Et, avec son mouchoir, la vieille se chassa les mouches; et, abaissant la tête, elle se reblottit tranquille pour boire son soleil.

CHAPITRE IV: L’ÉCOLE BUISSONNIÈRE

Vagabondage par les champs. – Les bestioles du bon Dieu. – La vieille de Papeligosse. – Les bohémiens. – Le tonneau du loup: rêve.
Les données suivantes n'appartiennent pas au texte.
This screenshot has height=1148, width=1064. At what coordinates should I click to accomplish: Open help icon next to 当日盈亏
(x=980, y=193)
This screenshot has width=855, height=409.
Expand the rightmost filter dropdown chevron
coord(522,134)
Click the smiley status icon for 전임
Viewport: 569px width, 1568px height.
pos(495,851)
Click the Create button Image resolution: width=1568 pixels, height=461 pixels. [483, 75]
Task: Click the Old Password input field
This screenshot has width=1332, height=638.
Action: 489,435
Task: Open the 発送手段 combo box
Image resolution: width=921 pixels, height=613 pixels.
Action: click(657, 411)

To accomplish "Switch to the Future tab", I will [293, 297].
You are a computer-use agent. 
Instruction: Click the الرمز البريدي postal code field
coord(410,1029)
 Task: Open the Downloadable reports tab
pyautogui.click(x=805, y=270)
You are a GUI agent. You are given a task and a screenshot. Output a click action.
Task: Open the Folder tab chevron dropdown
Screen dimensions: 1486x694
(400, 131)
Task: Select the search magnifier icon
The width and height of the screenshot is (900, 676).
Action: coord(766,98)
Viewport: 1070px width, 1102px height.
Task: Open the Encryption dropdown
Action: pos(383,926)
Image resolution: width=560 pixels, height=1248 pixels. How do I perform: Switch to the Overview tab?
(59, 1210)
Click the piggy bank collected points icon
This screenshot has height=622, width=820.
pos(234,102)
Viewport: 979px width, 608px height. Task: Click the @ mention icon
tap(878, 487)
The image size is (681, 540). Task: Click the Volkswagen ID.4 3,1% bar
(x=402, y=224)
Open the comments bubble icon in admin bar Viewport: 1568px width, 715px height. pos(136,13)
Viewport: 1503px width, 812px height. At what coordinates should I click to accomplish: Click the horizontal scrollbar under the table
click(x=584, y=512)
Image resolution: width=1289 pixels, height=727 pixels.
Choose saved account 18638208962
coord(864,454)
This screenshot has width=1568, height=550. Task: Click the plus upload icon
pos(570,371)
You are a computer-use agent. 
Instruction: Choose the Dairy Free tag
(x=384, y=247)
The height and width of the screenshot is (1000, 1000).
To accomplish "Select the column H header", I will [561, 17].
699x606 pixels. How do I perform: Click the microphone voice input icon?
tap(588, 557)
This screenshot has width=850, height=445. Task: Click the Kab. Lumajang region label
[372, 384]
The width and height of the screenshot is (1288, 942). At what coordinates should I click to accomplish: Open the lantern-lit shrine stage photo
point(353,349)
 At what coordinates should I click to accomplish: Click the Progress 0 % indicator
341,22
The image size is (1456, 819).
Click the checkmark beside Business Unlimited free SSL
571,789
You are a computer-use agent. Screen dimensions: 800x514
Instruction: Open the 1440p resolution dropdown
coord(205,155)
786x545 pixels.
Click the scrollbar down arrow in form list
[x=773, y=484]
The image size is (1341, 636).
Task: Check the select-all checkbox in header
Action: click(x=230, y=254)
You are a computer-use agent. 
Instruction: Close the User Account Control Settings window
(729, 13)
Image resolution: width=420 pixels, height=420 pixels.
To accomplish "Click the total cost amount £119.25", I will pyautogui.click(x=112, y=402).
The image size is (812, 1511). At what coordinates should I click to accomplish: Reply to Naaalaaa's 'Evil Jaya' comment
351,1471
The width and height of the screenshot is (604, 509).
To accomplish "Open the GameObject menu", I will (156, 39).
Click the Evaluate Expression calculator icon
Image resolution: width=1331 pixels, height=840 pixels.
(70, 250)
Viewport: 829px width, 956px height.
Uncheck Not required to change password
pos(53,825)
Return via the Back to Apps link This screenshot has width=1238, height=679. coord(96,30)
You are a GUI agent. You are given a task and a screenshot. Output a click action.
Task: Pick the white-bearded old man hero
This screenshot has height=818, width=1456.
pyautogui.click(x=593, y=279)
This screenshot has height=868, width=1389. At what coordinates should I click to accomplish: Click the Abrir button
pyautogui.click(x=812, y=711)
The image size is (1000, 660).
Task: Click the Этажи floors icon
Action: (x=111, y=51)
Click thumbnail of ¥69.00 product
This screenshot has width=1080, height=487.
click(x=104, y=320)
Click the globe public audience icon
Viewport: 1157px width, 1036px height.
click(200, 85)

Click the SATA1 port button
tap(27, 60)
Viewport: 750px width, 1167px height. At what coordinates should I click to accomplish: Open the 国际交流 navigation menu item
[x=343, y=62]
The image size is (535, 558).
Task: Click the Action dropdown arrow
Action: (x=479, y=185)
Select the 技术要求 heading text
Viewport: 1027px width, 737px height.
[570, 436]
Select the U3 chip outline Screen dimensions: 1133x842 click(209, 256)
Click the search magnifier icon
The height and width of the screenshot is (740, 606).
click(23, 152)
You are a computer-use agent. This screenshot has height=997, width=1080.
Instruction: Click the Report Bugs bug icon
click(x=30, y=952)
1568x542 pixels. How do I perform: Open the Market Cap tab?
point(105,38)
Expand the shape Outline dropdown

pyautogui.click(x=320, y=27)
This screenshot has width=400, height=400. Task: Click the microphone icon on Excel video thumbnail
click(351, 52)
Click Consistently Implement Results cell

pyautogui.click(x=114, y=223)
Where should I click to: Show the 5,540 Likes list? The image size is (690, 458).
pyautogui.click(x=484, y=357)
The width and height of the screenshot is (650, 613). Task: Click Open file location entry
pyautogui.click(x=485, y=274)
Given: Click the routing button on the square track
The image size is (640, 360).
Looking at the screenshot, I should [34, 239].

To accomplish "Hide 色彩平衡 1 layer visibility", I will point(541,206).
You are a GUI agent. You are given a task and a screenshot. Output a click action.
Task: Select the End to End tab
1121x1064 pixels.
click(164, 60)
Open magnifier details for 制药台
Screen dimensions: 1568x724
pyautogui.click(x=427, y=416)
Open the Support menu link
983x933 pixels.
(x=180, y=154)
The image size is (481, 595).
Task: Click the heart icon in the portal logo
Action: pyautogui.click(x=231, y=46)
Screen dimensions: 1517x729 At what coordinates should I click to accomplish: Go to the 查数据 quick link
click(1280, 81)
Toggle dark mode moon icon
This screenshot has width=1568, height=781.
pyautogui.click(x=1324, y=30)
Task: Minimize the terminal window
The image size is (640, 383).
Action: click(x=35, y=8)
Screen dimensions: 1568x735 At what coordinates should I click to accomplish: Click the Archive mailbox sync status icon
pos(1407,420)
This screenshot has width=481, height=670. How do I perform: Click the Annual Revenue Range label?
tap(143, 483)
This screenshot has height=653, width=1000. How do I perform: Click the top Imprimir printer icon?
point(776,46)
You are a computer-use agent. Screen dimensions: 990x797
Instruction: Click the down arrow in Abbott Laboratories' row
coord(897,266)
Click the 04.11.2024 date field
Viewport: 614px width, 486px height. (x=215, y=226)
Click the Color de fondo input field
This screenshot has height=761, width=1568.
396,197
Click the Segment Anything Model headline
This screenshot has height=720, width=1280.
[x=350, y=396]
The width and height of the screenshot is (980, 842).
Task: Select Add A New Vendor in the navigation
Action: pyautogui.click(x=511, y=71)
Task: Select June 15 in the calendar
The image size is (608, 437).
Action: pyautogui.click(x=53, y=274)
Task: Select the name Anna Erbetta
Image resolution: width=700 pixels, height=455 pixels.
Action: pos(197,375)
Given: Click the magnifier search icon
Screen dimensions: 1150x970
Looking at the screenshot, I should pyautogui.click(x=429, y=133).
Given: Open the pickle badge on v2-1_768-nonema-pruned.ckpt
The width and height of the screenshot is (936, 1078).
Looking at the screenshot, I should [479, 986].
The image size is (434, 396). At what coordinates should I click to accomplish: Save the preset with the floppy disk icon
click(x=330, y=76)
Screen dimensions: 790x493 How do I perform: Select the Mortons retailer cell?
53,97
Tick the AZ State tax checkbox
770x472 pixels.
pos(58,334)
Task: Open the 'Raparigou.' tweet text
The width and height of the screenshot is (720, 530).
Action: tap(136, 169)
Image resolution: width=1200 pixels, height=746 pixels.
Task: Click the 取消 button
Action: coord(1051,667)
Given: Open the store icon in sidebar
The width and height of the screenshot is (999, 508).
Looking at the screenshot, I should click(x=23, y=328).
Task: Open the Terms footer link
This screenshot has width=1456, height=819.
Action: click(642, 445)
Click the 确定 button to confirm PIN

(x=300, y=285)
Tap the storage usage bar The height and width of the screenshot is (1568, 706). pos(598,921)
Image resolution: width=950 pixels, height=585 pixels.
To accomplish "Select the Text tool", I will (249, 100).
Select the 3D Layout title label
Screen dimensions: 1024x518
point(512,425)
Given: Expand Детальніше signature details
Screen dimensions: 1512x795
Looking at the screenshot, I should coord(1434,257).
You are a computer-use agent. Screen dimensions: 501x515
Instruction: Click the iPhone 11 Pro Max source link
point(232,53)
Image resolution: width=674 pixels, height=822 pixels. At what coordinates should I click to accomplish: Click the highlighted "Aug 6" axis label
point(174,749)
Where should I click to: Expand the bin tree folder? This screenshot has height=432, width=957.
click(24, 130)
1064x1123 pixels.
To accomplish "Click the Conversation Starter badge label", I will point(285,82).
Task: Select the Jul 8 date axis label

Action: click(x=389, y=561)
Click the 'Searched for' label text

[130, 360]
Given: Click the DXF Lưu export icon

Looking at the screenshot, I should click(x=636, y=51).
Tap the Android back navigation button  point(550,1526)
Vers les huit ans, et pas plus tôt, – avec mon sachet bleu pour y porter mon livre, mon cahier et mon goûter, – on m’envoya à l’éco1e…, pas plus tôt, Dieu merci! Car, en ce qui a trait à mon développement intime et naturel, à l’éducation et trempe de ma jeune âme de poète, j’en ai plus appris, bien sûr, dans les sauts et gambades de mon enfance populaire que dans le rabâchage de tous les rudiments.

De notre temps, le rêve de tous les polissons qui allions à l’école était de faire un plantié. Celui qui en avait fait un était regardé par les autres comme un lascar, comme un loustic, comme un luron fieffé!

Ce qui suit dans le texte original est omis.